■ Instructions for the task
Pick out every line of the records below that contains the word "under". Copy each such line in full.

Data drawn from a collection
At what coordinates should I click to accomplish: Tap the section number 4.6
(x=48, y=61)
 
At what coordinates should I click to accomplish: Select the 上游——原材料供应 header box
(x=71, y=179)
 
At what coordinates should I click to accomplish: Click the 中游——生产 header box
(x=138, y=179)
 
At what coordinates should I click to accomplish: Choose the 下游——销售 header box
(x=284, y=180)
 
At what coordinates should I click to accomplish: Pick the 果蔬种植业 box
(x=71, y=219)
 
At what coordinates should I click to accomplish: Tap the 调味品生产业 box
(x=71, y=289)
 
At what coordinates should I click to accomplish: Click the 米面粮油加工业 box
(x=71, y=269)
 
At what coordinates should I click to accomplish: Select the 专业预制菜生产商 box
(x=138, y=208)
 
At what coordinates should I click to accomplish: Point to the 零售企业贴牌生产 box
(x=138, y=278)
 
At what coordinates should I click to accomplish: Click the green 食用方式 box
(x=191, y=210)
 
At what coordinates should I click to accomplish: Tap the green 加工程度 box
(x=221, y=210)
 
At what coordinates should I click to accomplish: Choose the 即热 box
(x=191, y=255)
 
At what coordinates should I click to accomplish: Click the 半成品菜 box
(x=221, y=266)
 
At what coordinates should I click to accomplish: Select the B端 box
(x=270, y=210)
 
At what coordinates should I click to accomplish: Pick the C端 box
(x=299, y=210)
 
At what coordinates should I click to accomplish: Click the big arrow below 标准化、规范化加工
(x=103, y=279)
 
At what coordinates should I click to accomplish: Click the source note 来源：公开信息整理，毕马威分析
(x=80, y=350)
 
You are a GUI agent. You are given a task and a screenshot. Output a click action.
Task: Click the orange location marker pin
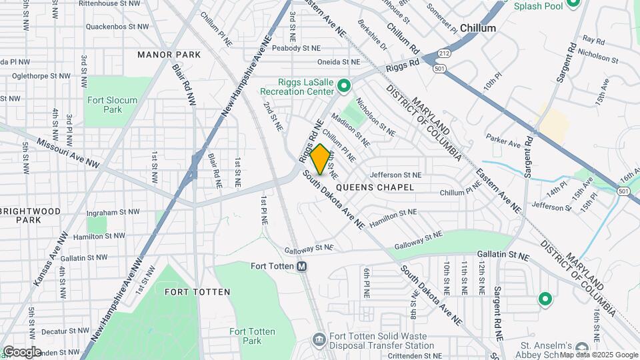tap(320, 159)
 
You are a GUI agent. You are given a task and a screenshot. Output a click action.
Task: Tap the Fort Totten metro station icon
tap(301, 267)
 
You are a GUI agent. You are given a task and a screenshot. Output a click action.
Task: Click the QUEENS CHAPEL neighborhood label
tap(375, 187)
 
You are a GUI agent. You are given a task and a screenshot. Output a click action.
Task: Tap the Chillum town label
tap(478, 28)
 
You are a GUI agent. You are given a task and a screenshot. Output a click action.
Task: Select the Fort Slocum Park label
tap(112, 105)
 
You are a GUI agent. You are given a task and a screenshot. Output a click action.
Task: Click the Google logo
tap(21, 352)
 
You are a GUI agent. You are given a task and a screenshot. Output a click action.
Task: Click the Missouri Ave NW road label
tap(68, 153)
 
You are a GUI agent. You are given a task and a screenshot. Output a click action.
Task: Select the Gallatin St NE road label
tap(503, 255)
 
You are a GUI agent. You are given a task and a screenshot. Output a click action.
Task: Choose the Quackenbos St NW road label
tap(117, 27)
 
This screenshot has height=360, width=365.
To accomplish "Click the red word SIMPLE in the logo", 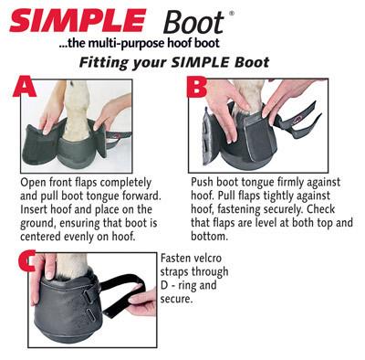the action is (78, 20).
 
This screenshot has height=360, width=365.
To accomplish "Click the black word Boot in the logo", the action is (193, 22).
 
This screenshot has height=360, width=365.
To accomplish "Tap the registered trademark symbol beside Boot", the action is (232, 13).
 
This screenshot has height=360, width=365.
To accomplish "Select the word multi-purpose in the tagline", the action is (122, 43).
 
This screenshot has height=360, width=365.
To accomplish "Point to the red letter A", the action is (25, 87).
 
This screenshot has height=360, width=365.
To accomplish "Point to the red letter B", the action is (197, 87).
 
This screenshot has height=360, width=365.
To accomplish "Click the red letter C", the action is (26, 260).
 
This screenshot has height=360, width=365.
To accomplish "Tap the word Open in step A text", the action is (31, 184).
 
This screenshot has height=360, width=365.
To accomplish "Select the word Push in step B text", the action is (202, 182).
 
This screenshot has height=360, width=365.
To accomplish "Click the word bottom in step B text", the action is (209, 236).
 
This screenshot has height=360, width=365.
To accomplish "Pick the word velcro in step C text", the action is (205, 259).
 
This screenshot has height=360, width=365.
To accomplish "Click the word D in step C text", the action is (164, 285).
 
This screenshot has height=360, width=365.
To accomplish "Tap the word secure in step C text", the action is (176, 300).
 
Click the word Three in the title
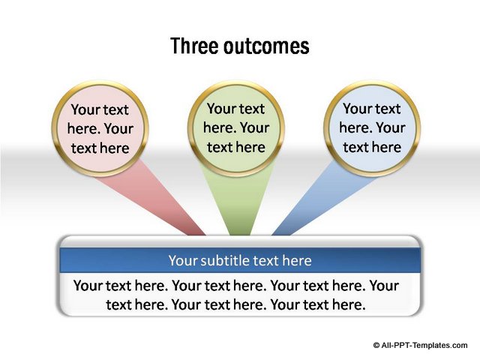coord(194,46)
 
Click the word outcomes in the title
coord(266,46)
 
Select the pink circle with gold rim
coord(100,129)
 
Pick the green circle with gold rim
coord(236,128)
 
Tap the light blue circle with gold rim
coord(372,128)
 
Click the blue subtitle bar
coord(240,260)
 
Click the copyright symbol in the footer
coord(376,346)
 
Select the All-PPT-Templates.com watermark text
coord(424,346)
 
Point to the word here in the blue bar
coord(297,260)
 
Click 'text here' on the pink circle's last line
coord(100,148)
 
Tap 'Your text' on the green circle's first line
coord(236,109)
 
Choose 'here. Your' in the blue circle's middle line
coord(372,128)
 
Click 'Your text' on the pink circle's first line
coord(100,110)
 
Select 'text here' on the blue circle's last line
coord(372,147)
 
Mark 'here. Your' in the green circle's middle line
coord(236,128)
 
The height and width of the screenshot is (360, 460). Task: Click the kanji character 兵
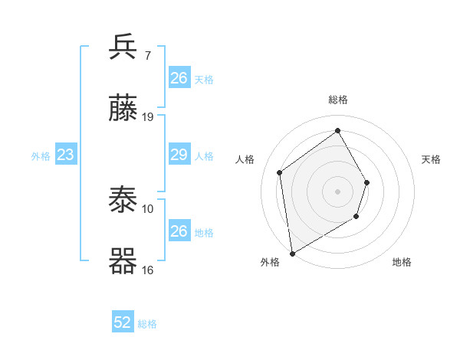click(x=123, y=47)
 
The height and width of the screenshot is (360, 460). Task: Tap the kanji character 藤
click(x=123, y=109)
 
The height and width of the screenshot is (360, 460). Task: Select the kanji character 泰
click(x=123, y=201)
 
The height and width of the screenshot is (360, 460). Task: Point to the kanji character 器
click(x=123, y=261)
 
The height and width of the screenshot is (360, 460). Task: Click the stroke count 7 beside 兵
click(x=148, y=56)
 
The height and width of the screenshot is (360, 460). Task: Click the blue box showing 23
click(x=66, y=155)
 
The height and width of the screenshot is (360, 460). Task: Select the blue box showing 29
click(x=179, y=155)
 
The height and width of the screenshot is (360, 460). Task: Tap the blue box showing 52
click(x=123, y=322)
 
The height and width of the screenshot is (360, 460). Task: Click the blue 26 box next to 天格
click(x=179, y=78)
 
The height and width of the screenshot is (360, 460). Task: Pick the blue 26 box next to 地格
click(x=179, y=231)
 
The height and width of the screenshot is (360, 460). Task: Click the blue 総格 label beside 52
click(x=147, y=324)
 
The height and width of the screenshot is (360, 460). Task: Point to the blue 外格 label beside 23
click(x=41, y=156)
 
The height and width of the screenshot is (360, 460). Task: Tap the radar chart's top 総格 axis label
click(x=338, y=100)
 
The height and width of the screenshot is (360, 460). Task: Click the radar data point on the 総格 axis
click(x=337, y=131)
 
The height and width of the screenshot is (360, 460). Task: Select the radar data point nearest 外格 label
click(x=292, y=253)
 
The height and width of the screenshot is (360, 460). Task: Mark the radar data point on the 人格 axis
click(x=280, y=172)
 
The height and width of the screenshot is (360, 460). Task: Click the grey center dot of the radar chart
click(x=337, y=191)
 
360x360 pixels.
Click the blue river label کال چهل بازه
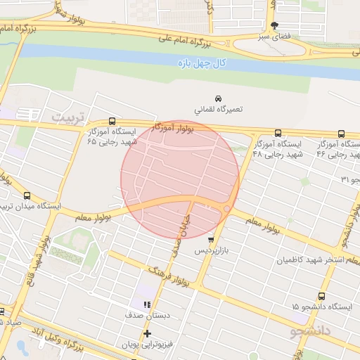(x=201, y=63)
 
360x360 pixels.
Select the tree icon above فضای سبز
(x=274, y=25)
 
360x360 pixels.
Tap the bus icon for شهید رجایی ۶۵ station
(x=112, y=121)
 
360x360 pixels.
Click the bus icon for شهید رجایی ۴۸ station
(x=278, y=132)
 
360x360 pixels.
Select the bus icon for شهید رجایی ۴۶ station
(x=341, y=133)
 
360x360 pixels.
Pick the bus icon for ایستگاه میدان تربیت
(x=27, y=195)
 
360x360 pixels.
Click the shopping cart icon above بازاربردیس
(x=210, y=240)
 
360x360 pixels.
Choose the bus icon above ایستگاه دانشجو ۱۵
(x=322, y=296)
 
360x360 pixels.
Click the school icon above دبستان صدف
(x=147, y=304)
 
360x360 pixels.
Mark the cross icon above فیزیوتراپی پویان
(x=147, y=333)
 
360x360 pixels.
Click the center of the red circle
(x=180, y=180)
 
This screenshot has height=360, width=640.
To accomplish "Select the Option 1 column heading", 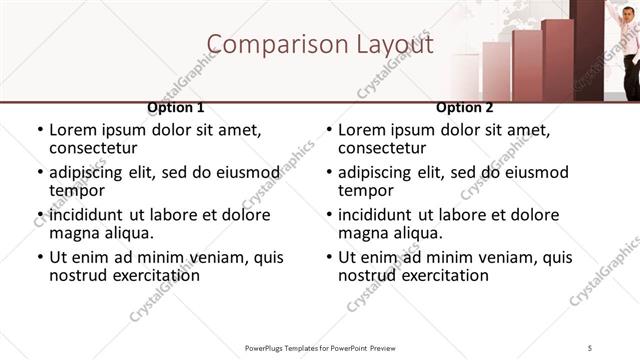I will pyautogui.click(x=176, y=107).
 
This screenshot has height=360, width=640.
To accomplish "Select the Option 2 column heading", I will pyautogui.click(x=465, y=107).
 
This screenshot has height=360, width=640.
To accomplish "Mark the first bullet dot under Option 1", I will pyautogui.click(x=40, y=130).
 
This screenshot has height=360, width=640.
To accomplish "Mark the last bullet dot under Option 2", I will pyautogui.click(x=329, y=258).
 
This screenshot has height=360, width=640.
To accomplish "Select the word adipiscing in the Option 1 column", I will pyautogui.click(x=96, y=172).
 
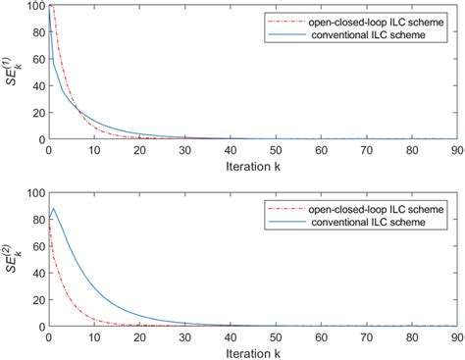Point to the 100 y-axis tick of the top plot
point(34,7)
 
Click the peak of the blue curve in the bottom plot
point(53,208)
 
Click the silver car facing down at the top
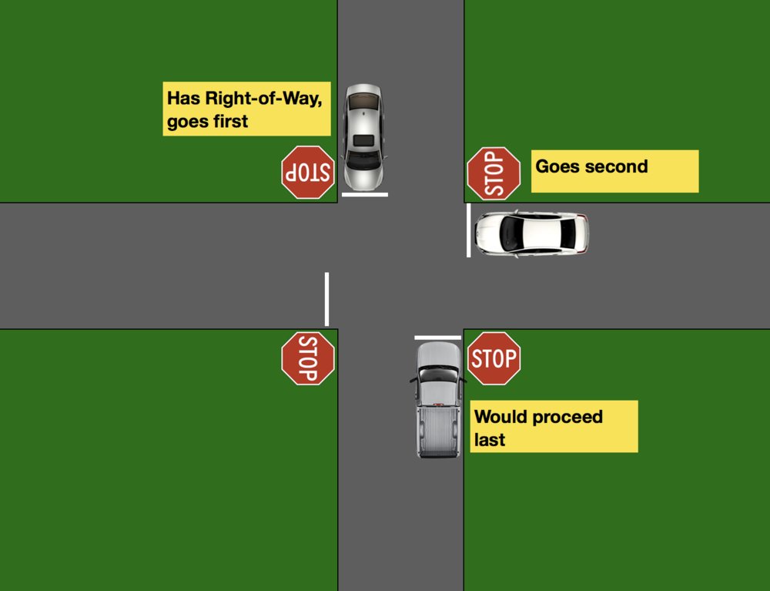pyautogui.click(x=363, y=137)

■ Exercise output
To accomplish "Mark the first bullet dot under Option 1", I will pyautogui.click(x=40, y=130).
To accomplish "Mark the last bullet dot under Option 2", I will pyautogui.click(x=329, y=258).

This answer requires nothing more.